080482c4 <__libc_start_main@plt>:
80482c4: ff 25 04 a0 04 08 jmp *0x804a004
80482ca: 68 08 00 00 00 push $0x8
80482cf: e9 d0 ff ff ff jmp 80482a4 <_init+0x30>
These three commands are located.plt
Segment instead.text
Segment,.plt
Segment to help complete the dynamic link process. In the next chapter, we will detail the dynamic link process.
main
The most standard function prototype should beint main(int argc, char *argv[])

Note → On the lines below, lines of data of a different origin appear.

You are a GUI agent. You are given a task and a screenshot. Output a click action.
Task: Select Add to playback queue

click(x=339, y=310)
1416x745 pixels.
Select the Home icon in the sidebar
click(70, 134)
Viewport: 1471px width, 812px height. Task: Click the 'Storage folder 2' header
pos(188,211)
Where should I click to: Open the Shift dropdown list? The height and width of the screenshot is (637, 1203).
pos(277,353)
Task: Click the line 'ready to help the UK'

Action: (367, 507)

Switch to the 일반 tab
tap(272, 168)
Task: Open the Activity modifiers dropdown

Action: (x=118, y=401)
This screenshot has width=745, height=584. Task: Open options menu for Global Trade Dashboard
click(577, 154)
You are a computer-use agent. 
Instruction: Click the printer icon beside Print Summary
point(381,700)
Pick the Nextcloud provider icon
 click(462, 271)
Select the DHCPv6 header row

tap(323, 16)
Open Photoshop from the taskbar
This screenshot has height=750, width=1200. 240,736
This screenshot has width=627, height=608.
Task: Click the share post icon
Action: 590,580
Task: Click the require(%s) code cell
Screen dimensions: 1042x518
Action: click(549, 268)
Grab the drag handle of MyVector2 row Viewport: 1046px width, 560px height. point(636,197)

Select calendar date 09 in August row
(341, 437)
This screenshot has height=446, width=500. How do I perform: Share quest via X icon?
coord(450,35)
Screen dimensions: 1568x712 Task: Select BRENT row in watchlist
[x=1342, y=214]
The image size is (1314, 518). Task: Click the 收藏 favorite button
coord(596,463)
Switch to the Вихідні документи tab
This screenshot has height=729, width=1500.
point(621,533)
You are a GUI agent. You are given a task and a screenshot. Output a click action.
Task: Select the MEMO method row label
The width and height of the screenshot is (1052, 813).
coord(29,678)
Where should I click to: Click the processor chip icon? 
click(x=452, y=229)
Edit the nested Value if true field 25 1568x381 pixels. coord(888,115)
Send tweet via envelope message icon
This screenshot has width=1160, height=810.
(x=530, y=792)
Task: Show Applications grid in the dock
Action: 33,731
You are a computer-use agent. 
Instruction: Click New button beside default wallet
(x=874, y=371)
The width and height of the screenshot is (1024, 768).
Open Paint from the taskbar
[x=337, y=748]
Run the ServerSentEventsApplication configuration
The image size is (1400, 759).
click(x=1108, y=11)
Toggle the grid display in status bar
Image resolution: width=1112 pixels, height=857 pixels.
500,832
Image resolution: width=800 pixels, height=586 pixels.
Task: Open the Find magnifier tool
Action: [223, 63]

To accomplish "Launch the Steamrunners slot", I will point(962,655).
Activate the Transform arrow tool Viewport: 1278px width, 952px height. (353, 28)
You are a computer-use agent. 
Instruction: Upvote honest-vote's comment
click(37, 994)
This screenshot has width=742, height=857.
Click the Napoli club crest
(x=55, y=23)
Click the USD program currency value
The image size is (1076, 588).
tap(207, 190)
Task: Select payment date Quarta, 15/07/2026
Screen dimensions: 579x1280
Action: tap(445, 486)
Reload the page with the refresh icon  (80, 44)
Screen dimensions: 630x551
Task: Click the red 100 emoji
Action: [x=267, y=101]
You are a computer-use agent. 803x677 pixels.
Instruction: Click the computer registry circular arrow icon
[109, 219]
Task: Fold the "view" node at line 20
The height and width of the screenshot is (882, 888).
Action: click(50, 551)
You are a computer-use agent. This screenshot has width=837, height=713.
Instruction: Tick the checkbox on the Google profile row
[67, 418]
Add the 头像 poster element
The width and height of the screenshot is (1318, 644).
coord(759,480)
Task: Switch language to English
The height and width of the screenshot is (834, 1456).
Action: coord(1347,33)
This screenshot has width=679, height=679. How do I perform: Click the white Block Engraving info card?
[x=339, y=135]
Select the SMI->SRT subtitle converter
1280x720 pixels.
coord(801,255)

That is to say, the startup routine will pass two parametersmain
Function. We will explain the meanings of these two parameters after learning the pointer. So farmain
Function prototypeint main(void)
This is also allowed by the C standard. If you carefully analyze the exercises in the previous section, you should know that it is okay to pass more parameters instead of having to use them, if the parameter is missing, a problem occurs.
Becausemain
The function is called by the startup routine.main
Functionreturn
Is still returned to the startup routine,main
The Return Value of the function is obtained by the startup routine. If the startup routine is expressed as an equivalent C code (in fact, the startup routine is generally written directly by sink), it callsmain
The function form is:
exit(main(argc, argv));
That is, the startup routine obtainsmain
After the return value of the function is returned, it is immediately used for parameter calling.exit
Function.exit
Yeslibc
Function in, which first performs some cleanup work, and then calls_exit
System Call termination process,main
The Return Value of the function is finally passed_exit
The system call becomes the exit status of the process. We can alsomain
Direct calls in Functionsexit
The function terminates the process and does not return to the startup routine. For example:
#include <stdlib.h>
int main(void)
{
exit(4);
}
Andint main(void) { return 4; }
The effect is the same. Run the program in shell and check its exit status:
$ ./a.out
$ echo $?
4
By convention, if the exit status is 0, the program is successfully executed, and if the exit status is not 0, an error occurs. Note that the exit status is only 8 bits and is interpreted as the number of unsigned characters by shell. If you change the code aboveexit(-1);
Orreturn -1;
, The running result is
$ ./a.out
$ echo $?
255
Note: If the return value type of a declared function isint
, Each branch control flow in the function must be writtenreturn
Specifies the return value.return
The return value is unknown (think about why). The Compiler usually reports a warning, but if a branch control flow is calledexit
Or_exit
Instead of writingreturn
The compiler is allowed, because it has no chance to return, it doesn't matter if it doesn't specify the return value. Useexit
The function must contain header files.stdlib.h
And use_exit
The function must contain header files.unistd.h
And will be explained in detail later.